_Exercise description:_
Would you repeat word for word the lines of the listing that follows, from the one with "Task: Toggle the LPF favorite star" up to and including the one with "Given: Select the", and leave out the images?

_Provided data:_
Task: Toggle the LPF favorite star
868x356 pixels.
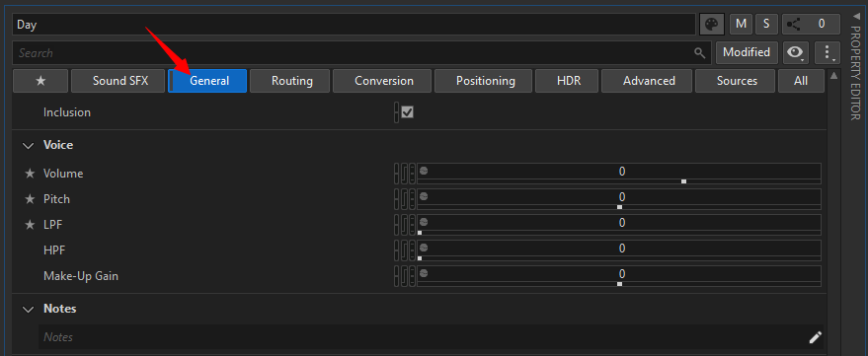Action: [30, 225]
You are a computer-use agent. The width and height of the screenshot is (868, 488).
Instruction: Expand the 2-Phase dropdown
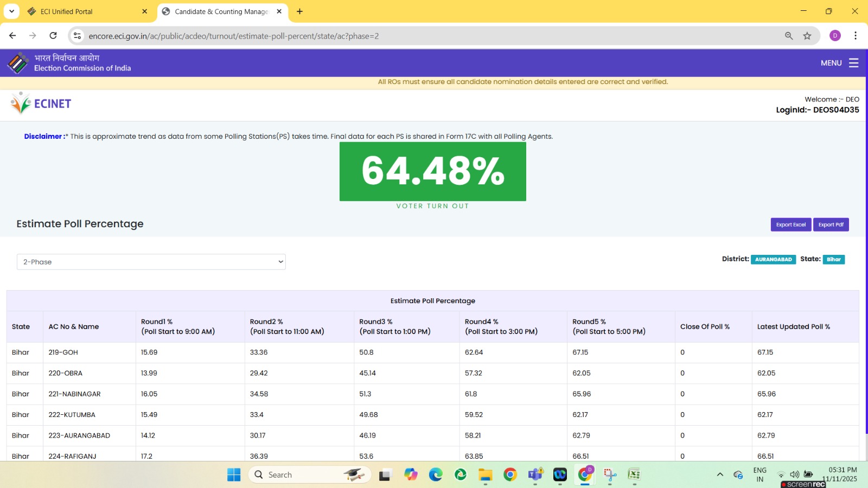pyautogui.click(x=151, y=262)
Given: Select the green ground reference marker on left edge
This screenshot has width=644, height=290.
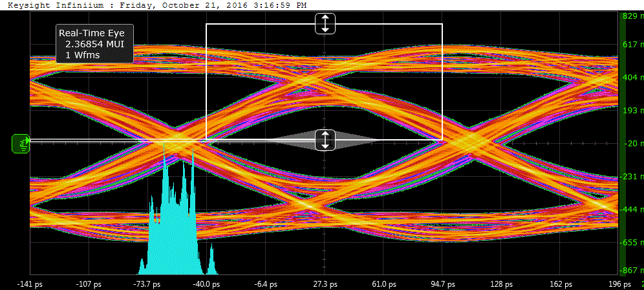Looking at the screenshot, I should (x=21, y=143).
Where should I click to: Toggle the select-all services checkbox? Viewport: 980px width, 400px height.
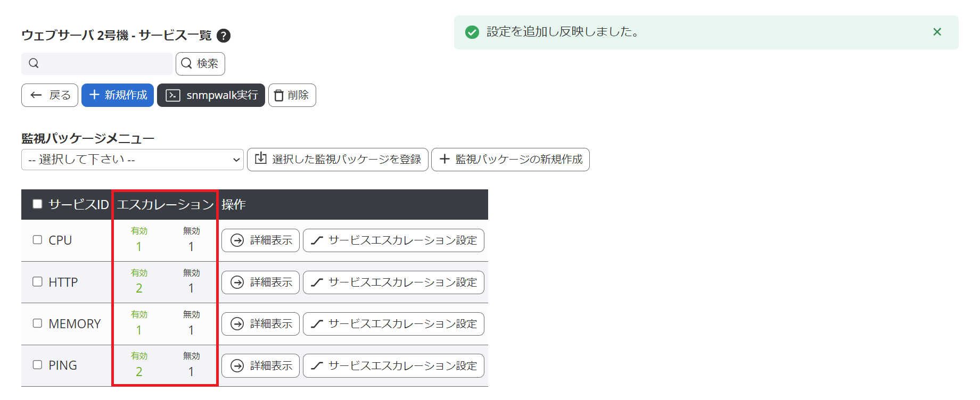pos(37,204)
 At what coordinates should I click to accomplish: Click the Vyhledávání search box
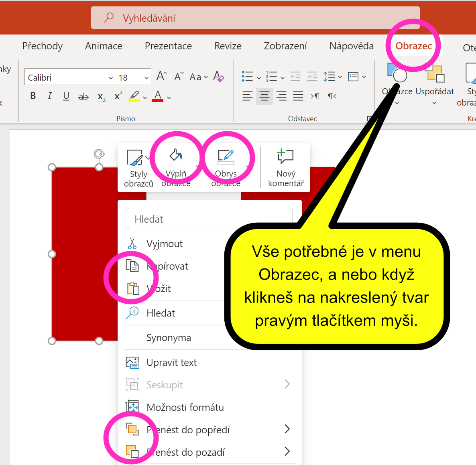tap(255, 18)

==

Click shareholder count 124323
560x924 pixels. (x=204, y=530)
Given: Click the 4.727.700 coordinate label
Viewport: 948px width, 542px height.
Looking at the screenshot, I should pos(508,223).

--

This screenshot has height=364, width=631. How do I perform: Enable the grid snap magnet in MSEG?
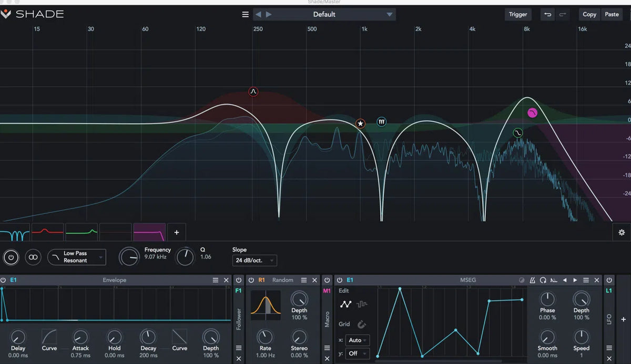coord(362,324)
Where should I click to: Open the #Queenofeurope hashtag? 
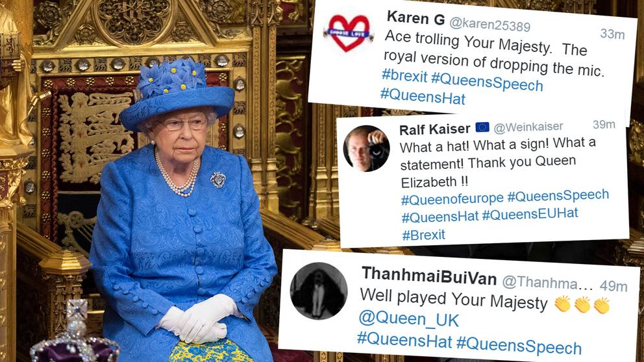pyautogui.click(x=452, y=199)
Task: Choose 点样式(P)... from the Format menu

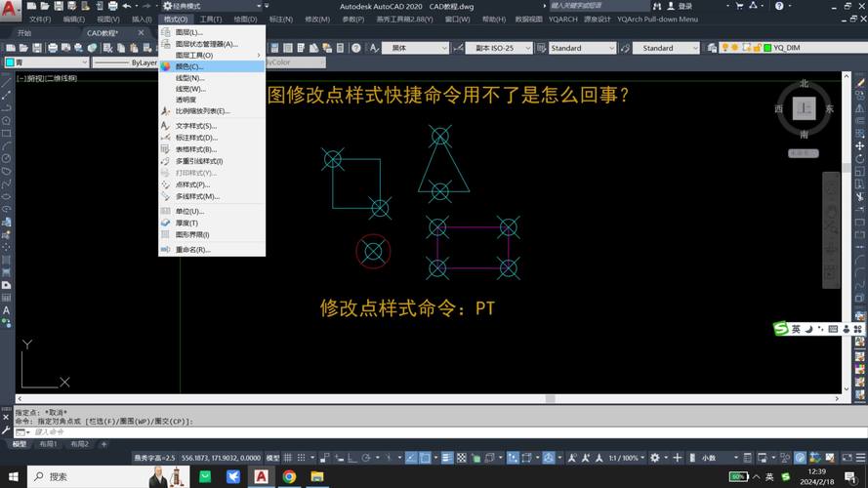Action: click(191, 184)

_Reply to the task:_
Task: Toggle the LPF favorite star
868x356 pixels.
Action: [30, 225]
You are a computer-use agent. The width and height of the screenshot is (868, 488).
Instruction: Expand the 2-Phase dropdown
pyautogui.click(x=151, y=262)
Given: Select the green ground reference marker on left edge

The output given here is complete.